The compilation process is lossy.

At the machine language level there are no variable or function names, and variable type information can be determined only by how the data is used rather than explicit type declarations. When you observe 32 bits of data being transferred, you’ll need to do some investigative work to determine whether those 32 bits represent an integer, a 32-bit floating point value, or a 32-bit pointer.

Compilation is a many-to-many operation.

This means that a source program can be translated to assembly language in many different ways, and machine language can be translated back to source in many different ways. As a result, it is quite common that compiling a file and immediately decompiling it may yield a vastly different source file from the one that was input. Decompilers are very language and library dependent. Processing a binary produced by a Delphi compiler with a decompiler designed to generate C code can yield very strange results. Similarly, feeding a compiled Windows binary through a decompiler that has no knowledge of the Windows programming API may not yield anything useful.

Basically, at this point it still requires human judgment. The best analogy I've heard is that compiling a binary from source is like computing a Hash.

  1. "If I want to implement such a tool (without the help of IDA Pro, sketching from the beginning), is it possible?"

This sounds to me like an interesting theoretical research question: Can compilation truly be viewed as generating a hash signature?

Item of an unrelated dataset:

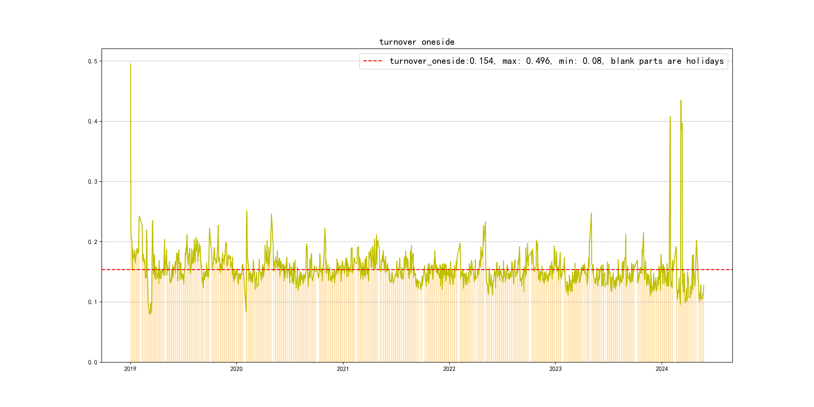The height and width of the screenshot is (407, 814).
Task: Click the peak of the 2019 maximum spike
Action: tap(131, 64)
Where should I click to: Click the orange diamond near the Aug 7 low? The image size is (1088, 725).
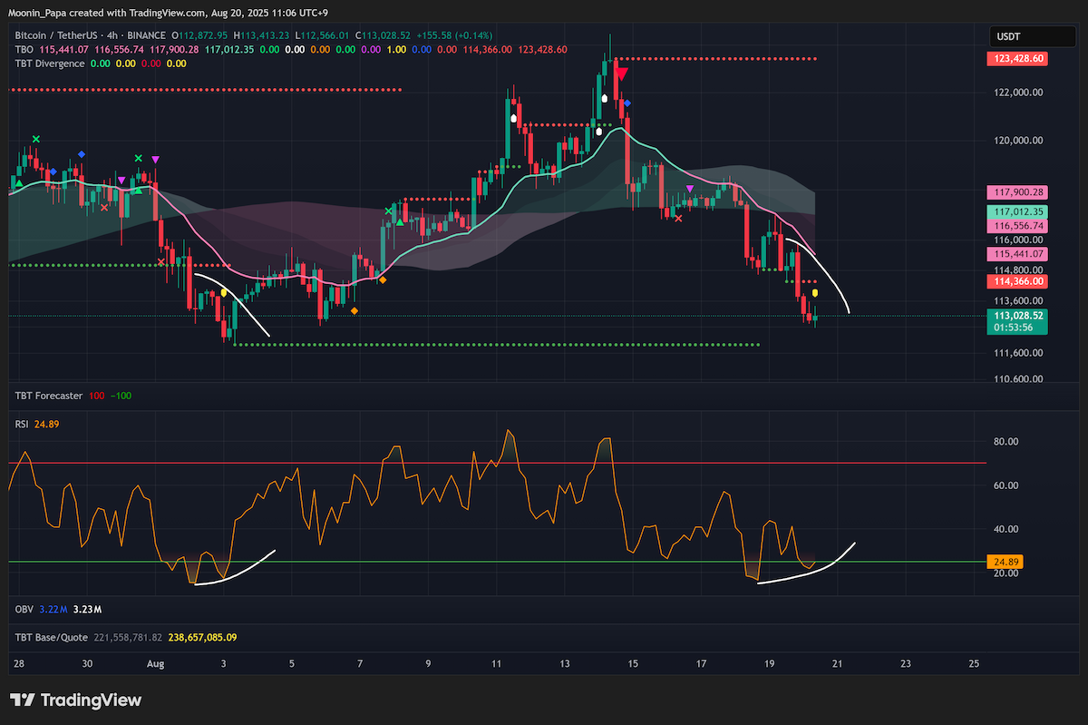(x=354, y=311)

My gut says "Yes." The math would be terribly intricate, and would probably have to be done with a provable language. We typically use hashes because they aren't easy to reverse engineer. However you can still attack hashes using things like rainbow tables, so there's one mega-project to consider. My instinct tells me that rainbow tables on all possible binaries is NP-Complete.

Also consider that determining data types kinda requires human judgment, and we still aren't terribly good at automating THAT kind of intelligence. Is it possible? Maybe. There's a reason why smart people still make tools like IDA.

  1. "Are there any other concerns related to this that I may have missed?"

I'm new to disassembly, so I'll leave that to the big boys, but hopefully at least I answered the question on why its so difficult to do what you ask.

Eagle, Chris (2011-06-16). The IDA Pro Book: The Unofficial Guide to the World's Most Popular Disassembler (Kindle Locations 151-152). No Starch Press. Kindle Edition.

10

Your question is very interesting, though, not really new.

Many people already use what we call binary rewriting for profiling purposes. For example DynInst & MAQAO do that to profile applications in order to locate bottlenecks in basic blocks. Now the question you'll probably be asking yourself is how is it done ? Simple. Most available disassemblers like objdump, objconv, IDA, etc. work in standalone mode and usually print an instruction on disassembly, but others like udis86 & distorm offer an API to access the disassembled code in addition to being available in standalone mode. But, what DynInst, MAQAO, and most binary rewriting tools do is disassemble a binary file and insert probes wherever it is appropriate in the data structure before reassembling the binary. Thus all necessary changes related to addresses, branches, context saving, and so on are handled properly before reassembly.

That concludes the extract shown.